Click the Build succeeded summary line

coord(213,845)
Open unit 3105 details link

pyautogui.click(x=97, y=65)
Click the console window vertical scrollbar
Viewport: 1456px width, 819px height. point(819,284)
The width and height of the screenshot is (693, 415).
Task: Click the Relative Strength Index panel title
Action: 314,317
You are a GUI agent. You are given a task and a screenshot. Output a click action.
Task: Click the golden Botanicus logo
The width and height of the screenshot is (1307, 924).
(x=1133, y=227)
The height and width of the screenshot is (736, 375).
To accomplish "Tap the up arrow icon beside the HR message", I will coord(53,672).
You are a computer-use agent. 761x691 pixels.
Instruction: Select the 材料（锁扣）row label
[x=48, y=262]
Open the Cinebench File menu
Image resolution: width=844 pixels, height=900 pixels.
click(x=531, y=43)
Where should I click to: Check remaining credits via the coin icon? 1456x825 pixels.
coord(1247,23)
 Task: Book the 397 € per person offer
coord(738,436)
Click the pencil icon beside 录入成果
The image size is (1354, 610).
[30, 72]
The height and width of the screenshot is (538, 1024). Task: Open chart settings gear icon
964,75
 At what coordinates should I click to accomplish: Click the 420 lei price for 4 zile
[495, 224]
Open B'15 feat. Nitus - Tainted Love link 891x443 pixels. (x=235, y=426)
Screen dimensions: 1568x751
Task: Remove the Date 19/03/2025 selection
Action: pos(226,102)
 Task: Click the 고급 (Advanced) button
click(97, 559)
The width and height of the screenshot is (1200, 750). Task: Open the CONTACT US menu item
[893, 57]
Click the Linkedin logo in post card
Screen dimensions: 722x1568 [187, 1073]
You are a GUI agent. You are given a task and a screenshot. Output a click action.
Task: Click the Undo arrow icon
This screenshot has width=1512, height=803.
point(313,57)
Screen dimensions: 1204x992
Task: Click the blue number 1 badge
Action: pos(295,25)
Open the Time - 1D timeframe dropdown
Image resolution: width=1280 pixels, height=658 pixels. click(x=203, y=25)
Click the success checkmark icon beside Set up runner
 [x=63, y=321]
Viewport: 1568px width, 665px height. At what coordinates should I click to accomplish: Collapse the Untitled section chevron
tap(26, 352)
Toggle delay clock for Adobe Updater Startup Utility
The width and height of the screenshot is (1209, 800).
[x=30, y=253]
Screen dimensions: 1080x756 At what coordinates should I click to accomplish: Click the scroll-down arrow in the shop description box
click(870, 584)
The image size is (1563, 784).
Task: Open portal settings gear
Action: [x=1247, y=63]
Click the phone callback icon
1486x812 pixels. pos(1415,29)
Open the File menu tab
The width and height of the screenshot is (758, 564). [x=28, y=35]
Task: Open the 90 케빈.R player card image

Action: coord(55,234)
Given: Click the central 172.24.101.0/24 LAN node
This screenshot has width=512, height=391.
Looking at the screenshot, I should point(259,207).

### TASK REQUIREMENTS
Word for word, repeat each entry shown above.

### ANSWER FOR THE TASK
Click the Build succeeded summary line

coord(213,845)
Open unit 3105 details link

pyautogui.click(x=97, y=65)
Click the console window vertical scrollbar
Viewport: 1456px width, 819px height. point(819,284)
The width and height of the screenshot is (693, 415).
Task: Click the Relative Strength Index panel title
Action: 314,317
You are a GUI agent. You are given a task and a screenshot. Output a click action.
Task: Click the golden Botanicus logo
The width and height of the screenshot is (1307, 924).
(x=1133, y=227)
The height and width of the screenshot is (736, 375).
To accomplish "Tap the up arrow icon beside the HR message", I will coord(53,672).
You are a computer-use agent. 761x691 pixels.
Instruction: Select the 材料（锁扣）row label
[x=48, y=262]
Open the Cinebench File menu
Image resolution: width=844 pixels, height=900 pixels.
click(x=531, y=43)
Where should I click to: Check remaining credits via the coin icon? 1456x825 pixels.
coord(1247,23)
 Task: Book the 397 € per person offer
coord(738,436)
Click the pencil icon beside 录入成果
The image size is (1354, 610).
[30, 72]
The height and width of the screenshot is (538, 1024). Task: Open chart settings gear icon
964,75
 At what coordinates should I click to accomplish: Click the 420 lei price for 4 zile
[495, 224]
Open B'15 feat. Nitus - Tainted Love link 891x443 pixels. (x=235, y=426)
Screen dimensions: 1568x751
Task: Remove the Date 19/03/2025 selection
Action: pos(226,102)
 Task: Click the 고급 (Advanced) button
click(97, 559)
The width and height of the screenshot is (1200, 750). Task: Open the CONTACT US menu item
[893, 57]
Click the Linkedin logo in post card
Screen dimensions: 722x1568 [187, 1073]
You are a GUI agent. You are given a task and a screenshot. Output a click action.
Task: Click the Undo arrow icon
This screenshot has width=1512, height=803.
point(313,57)
Screen dimensions: 1204x992
Task: Click the blue number 1 badge
Action: pos(295,25)
Open the Time - 1D timeframe dropdown
Image resolution: width=1280 pixels, height=658 pixels. click(x=203, y=25)
Click the success checkmark icon beside Set up runner
 [x=63, y=321]
Viewport: 1568px width, 665px height. At what coordinates should I click to accomplish: Collapse the Untitled section chevron
tap(26, 352)
Toggle delay clock for Adobe Updater Startup Utility
The width and height of the screenshot is (1209, 800).
[x=30, y=253]
Screen dimensions: 1080x756 At what coordinates should I click to accomplish: Click the scroll-down arrow in the shop description box
click(870, 584)
The image size is (1563, 784).
Task: Open portal settings gear
Action: [x=1247, y=63]
Click the phone callback icon
1486x812 pixels. pos(1415,29)
Open the File menu tab
The width and height of the screenshot is (758, 564). [x=28, y=35]
Task: Open the 90 케빈.R player card image

Action: coord(55,234)
Given: Click the central 172.24.101.0/24 LAN node
This screenshot has width=512, height=391.
Looking at the screenshot, I should point(259,207).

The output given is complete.